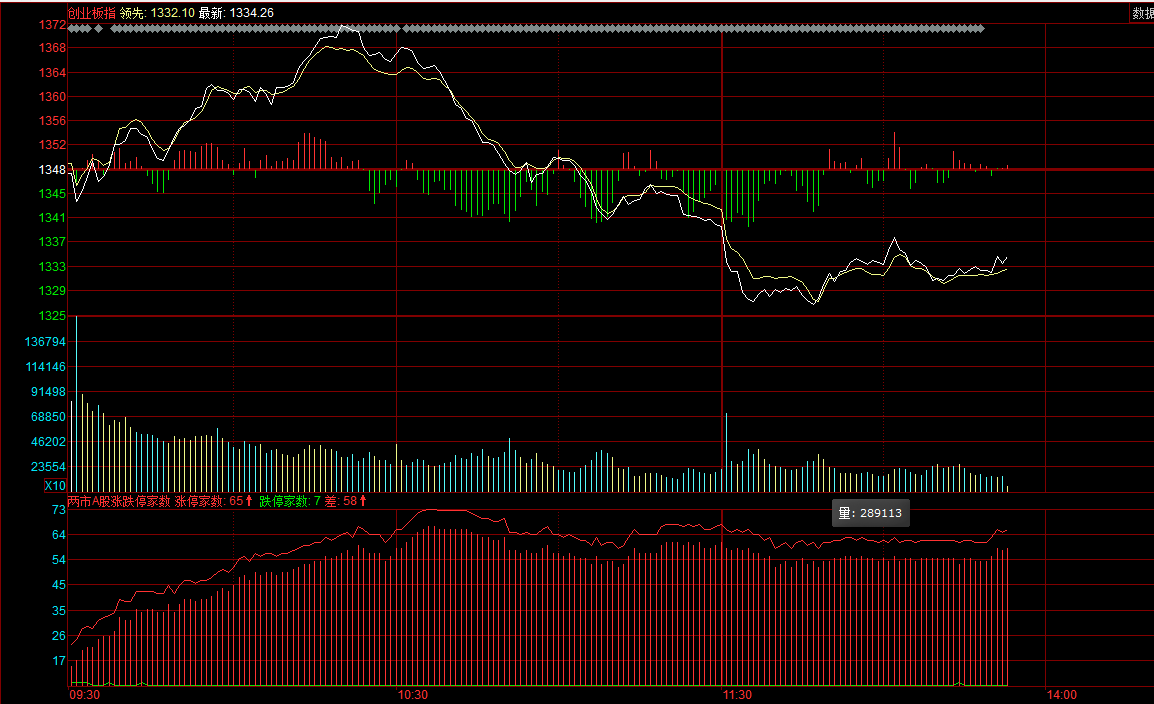Viewport: 1154px width, 704px height.
Task: Click the 领先 value 1332.10
Action: 173,13
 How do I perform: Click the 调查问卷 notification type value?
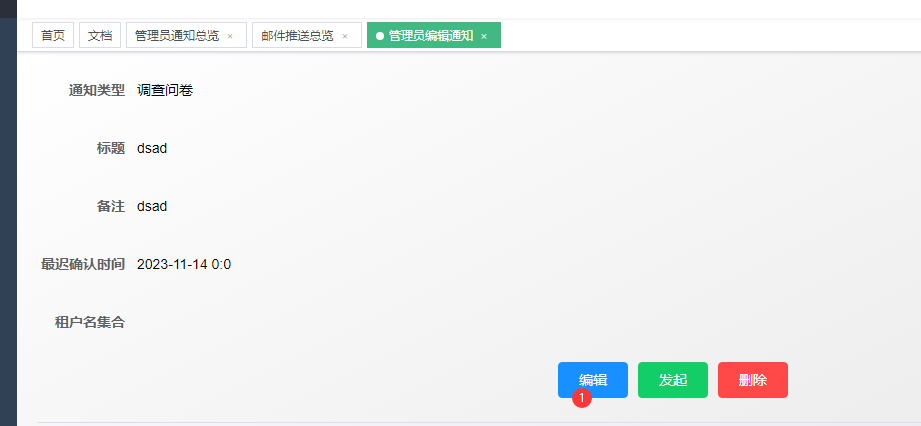[x=165, y=90]
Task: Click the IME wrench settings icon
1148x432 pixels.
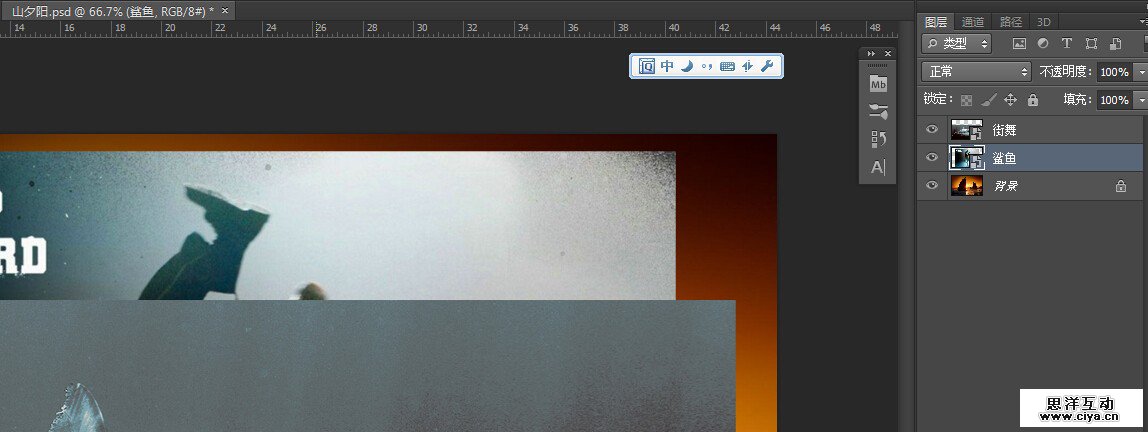Action: tap(767, 66)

- - - -

_What you will do_:
The result should be a transcript of the lines from the line containing "How do I perform: Click" through the end of the listing above, exact, inclusive, and without pictures.

_Answer box_:
 How do I perform: Click the 调查问卷 notification type value?
[x=165, y=90]
Task: Click the IME wrench settings icon
1148x432 pixels.
Action: tap(767, 66)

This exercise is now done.